[START Extract]

Saturday, January 08, 2022

A Wintry Wak

Our walk on Thursday took us to the woods on the Trentham Estate.  We followed the monument walk.

It is also part of the Two Saints Way.

The Two Saints Way is a long distance walk between the Cathedral Cities of Chester and Lichfield.   The two saints of the walk are St Chad and St Werburgh both of Saxon nobility who spread Christianity across the Kingdon of Mercia.  More info here

Back to the walk.

 

 The muddy paths were frozen solid and crunchy underfoot.

It was very cold and snow was in the air.
 
I spent time looking at the frosty leaves.

  they were quite beautiful.

Frosty Ferns
 

Above Oak leaves and then a Bracket Fungus.  Amazingly still undamaged by either human or animal.

The monument to the first Duke of Sutherland through the trees. 

A distant cottage across the fields.

As we headed back to the car the snow was quite heavy. Fingers and toes were cold. By the time we got home it was white over, by late afternoon it had all gone.  Last evening, after a hail storm in the afternoon, we had another covering of snow, this morning it had all gone and it has rained continuously, how weird the weather is at the moment.
 

Saturday, January 01, 2022

Into the New Year

It's 9.30a.m. in the morning on New Year's Day.  The sun is gently lighting the house roofs and upstairs windows on one side of the street and the sky is showing several shades of blue. The weather is mild and has been for a few days.  No wonder the little beauty below is slightly confused.

I took this photo a few days before Christmas but thought I'd save it for today as for me snowdrops are a sign of peace and hope.

Best wishes to everyone for the New Year.

Wednesday, December 29, 2021

Ashbourne

 It was such a quiet dayWe'd completely forgotten that yesterday was a second Bank Holiday.  It didn't matter as I didn't want or need to go in anywhere.

We just felt like being somewhere different for a while. As we travelled towards Ashbourne there were many large puddles on the roads and several fields flooded in patches of lower ground.  It did rain quite hard over the Christmas weekend and it is still raining today.

A few shops were open.  One or two charity shops and clothes shops like Joules and Fat Face.  Local shops were mostly closed except for a newsagents.
 
This meant that the streets were empty which made taking photos quite easy,  I always worry about getting in people's way.

It was lovely just to walk around in the fresh air, enjoying the views and the shop windows still dressed for the festive season.

I hope you all had a good Christmas and were able to see family and friends if you could.  

We had a zoom chat with friends on Christmas Eve, a quiet day on Christmas Day and a long, local walk on Boxing Day.
 
As you will see from the photos there was a slight drizzle in the air but it was fairly warm for December.

I'll leave you with more photos below of things we spotted on our way around the town.



Take Care

Friday, December 24, 2021

Friday, Christmas Eve

 Five from the tree for Christmas Eve.

[END Extract]
[START Dataset extract]

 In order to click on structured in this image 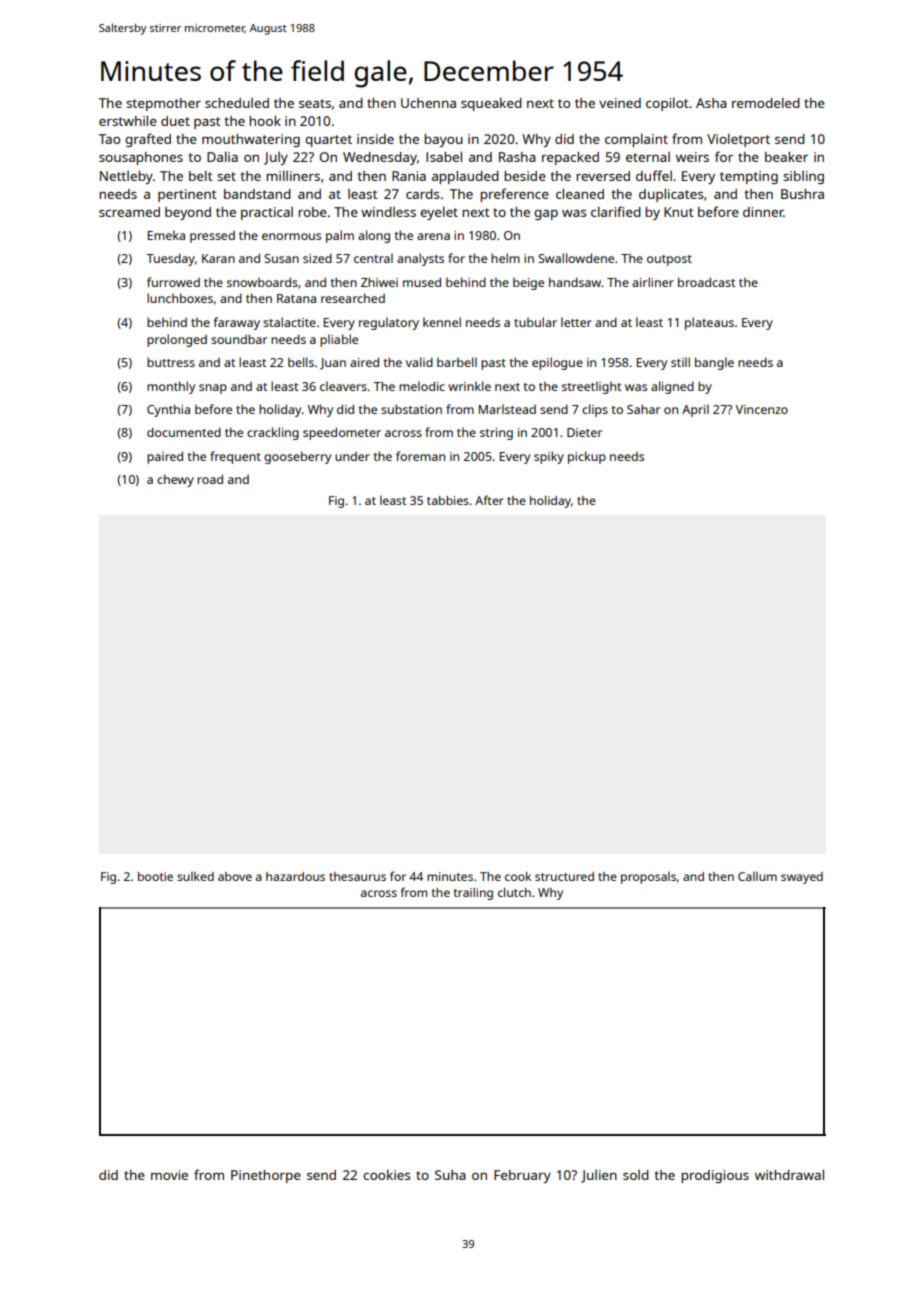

[END Dataset extract]

▶ Instruction 1
According to the blog, which two cathedral cities does the Two Saints Way run between?
▶ Instruction 2
Carry the blog on from its last sentence.

▶ Exercise output 1
Chester and Lichfield.

▶ Exercise output 2
As the decorations are put on the tree I always remember where they came from, where they were bought and who was with me at the time.


My favourite little mouse came from the Chatsworth Garden Centre.  We had taken my step-sister shopping there on a day out from her home in nearby Chesterfield.  We ate slices of Christmas cake and sipped hot coffee from the little shop in Baslow before we started shopping.

The wooden hare was bought at the Token House in Nottingham. For years it was in an old building on Bridlesmith Gate that stretched both backwards and sideways. The floors were uneven and sloped up to the back of the shop and the floor boards creaked. I loved that shop; it was full of cards and paper, pens an pencils, toys, ceramics, jewellery and all things scented, an Alladin's cave of sheer delight. I noticed last time we were in the city centre it had moved premises to a smaller more modern building behind St Peter's Church, which although still full of lovely things, didn't have the same sense of excitement and adventure as the other one. 

I bought several of these hand painted wooden trees from a Christmas Shop at Pot House Hamlet which is near the village of Silkstone in South Yorkshire.  We'd been to a funeral in Wakefield the day before and stayed overnight there.  The next morning we visited Nostell Priory, walked in the grounds and visited the Courtyard Cafe for a coffee and Christmas pudding flavoured scone.  We came upon the quirky Pot House Hamlet (the site of an old pottery works) as we headed home and thought it looked too interesting not to stop for a quick visit.  I remember we were met at the door of the Christmas shop by a jolly man dressed as an elf.

The little crochet gingerbread man was made for us by a friend.  His pal, the snowman, is also on the tree with some soft white snowflakes.  I smile each year when I place him on the tree and he smiles back.  This friend also made us masks last year  at the start of lockdown plus two festive ones a few weeks before last Christmas.  When I put the festive ones away last year I didn't think forward to this year but here we are wearing them again for shopping and in places where there are likely to be more people out and about.  

The newest recruit to the tree is this brown felted fox.  I spotted it in Waitrose a few weeks ago and it's been waiting in a drawer for its first outing on the tree.  As we have foxes visit our garden I couldn't resist popping it in the trolly.
 
A couple of those memories are tinged with sadness. In particular the first and third ones both December 2015, by the time Christmas 2016 came along things had changed so much.  I won't go into the stories here as it is Christmas Eve, a time of joy as well as reflection.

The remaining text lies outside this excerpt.